Chile analiza minería submarina ante carrera global por minerales y nuevas políticas de EE.UU.
La minería submarina surge como una potencial fuente estratégica de minerales en Chile, en un contexto de creciente demanda global, agotamiento de recursos y escasez de agua. Sin embargo, mientras Estados Unidos y otras naciones aceleran esta opción, el país mantiene una pausa a la espera de mayor evidencia científica.
Estudios realizados por geólogos marinos han identificado en aguas jurisdiccionales chilenas, dentro de la zona económica exclusiva (ZEE) de 4.264.560km², la presencia de costras ricas en cobalto, nódulos y sulfuros polimetálicos, además de sedimentos metalíferos.

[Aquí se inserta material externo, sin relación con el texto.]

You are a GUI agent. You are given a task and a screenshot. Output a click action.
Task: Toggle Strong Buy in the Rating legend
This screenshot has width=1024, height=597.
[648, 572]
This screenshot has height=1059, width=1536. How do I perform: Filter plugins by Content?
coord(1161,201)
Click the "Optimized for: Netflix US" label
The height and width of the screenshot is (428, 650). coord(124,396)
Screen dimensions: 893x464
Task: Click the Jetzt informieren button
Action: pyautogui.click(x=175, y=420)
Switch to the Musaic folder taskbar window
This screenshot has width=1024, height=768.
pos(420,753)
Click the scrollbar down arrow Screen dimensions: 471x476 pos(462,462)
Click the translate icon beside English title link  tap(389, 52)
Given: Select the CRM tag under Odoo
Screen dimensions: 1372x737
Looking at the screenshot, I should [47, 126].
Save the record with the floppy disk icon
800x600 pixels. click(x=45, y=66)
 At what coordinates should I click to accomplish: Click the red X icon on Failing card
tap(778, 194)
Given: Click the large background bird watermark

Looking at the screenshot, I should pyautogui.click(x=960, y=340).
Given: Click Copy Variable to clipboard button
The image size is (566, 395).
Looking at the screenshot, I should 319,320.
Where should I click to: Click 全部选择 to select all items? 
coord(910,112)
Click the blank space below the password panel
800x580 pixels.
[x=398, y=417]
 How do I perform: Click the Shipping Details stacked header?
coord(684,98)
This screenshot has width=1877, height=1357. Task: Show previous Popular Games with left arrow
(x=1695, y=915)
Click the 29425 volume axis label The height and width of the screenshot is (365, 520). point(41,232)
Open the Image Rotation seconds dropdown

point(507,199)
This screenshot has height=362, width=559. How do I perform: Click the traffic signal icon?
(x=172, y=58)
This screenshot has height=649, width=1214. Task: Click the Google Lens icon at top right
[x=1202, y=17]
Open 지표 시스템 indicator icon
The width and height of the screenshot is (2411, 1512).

Algunas áreas con posibilidades para minería submarina en Chile:
- Alrededores de Isla Robinson Crusoe: presencia de níquel, cobalto y cobre
- Península de Mejillones y la cuenca de Caldera: existencia de fosforitas marinas con alto contenido de fosfato
- Alrededores de Isla de Pascua: posibles depósitos de oro, plata, zinc, cobre y manganeso
- Desembocadura del Río Loa: cobre y níquel
Este potencial se alinea con políticas nacionales orientadas a diversificar la minería chilena hacia un enfoque más polimetálico. No obstante, los estudios abarcan menos de 1,5% de la ZEE chilena, por lo que aún podrían descubrirse nuevas zonas mineralizadas, yacimientos de alta ley y diversidad mineral en aguas profundas.
Chile, junto a otros Estados miembros de la Autoridad Internacional de los Fondos Marinos (ISA, por sus siglas en inglés), ha solicitado públicamente una pausa precautoria antes de avanzar en la minería submarina, con el fin de investigar en profundidad los riesgos ambientales de la actividad.
Aunque el desarrollo del sector depende de avances tecnológicos para asegurar la viabilidad económica y de regulaciones específicas para proteger la fragilidad de los ecosistemas marinos, ya existen 31 proyectos de exploración a nivel global, enfocados mayoritariamente en nódulos polimetálicos.
Además, Estados Unidos dictó en abril de 2025 una orden ejecutiva que autoriza operaciones de minería en aguas profundas bajo su jurisdicción, sin requerir la autorización de la ISA. La Administración Nacional Oceánica y Atmosférica de EE.UU. ya está dispuesta a emitir permisos de exploración minera marina.
Esto llevó a la filial estadounidense de The Metals Company (TMC) a solicitar una licencia para operar bajo jurisdicción norteamericana, aumentando la presión sobre la ISA para acelerar la elaboración de un Código de Explotación.
La situación podría intensificarse con las políticas del gobierno de Donald Trump que buscan asegurar el suministro interno de materias primas, como el recién anunciado Proyecto Bóveda (Project Vault), que contempla un fondo de US$12.000 millones para generar una reserva estratégica de minerales críticos.
Otras potencias también impulsan la minería submarina con políticas de apoyo a la investigación científica y tecnológica en fondos oceánicos. China, Francia, Alemania, India, Japón, Corea, Rusia y el Reino Unido patrocinan el mayor número de contratos con la ISA para la exploración de recursos minerales.
Existen 19 contratos para nódulos polimetálicos, cada uno de 75.000km², con foco en costras de ferromanganeso y sulfuros polimetálicos, totalizando 1.447.500km² en los océanos Pacífico, Índico y Atlántico, según un informe de la Comisión Chilena del Cobre (Cochilco).
El informe señala que TMC iniciaría operaciones entre 2032 y 2036, con una producción de cobre inicial de 23.000t/a, que aumentaría a 373.000t/a en 2042.
Aunque Cochilco advierte que en los próximos 15–20 años no se observarían impactos significativos en la industria internacional, el estudio también destaca que la actividad exhibe avances concretos que permitirían «transformarla en una nueva fuente de minerales críticos en el largo plazo, con implicancias estratégicas y de mercado”.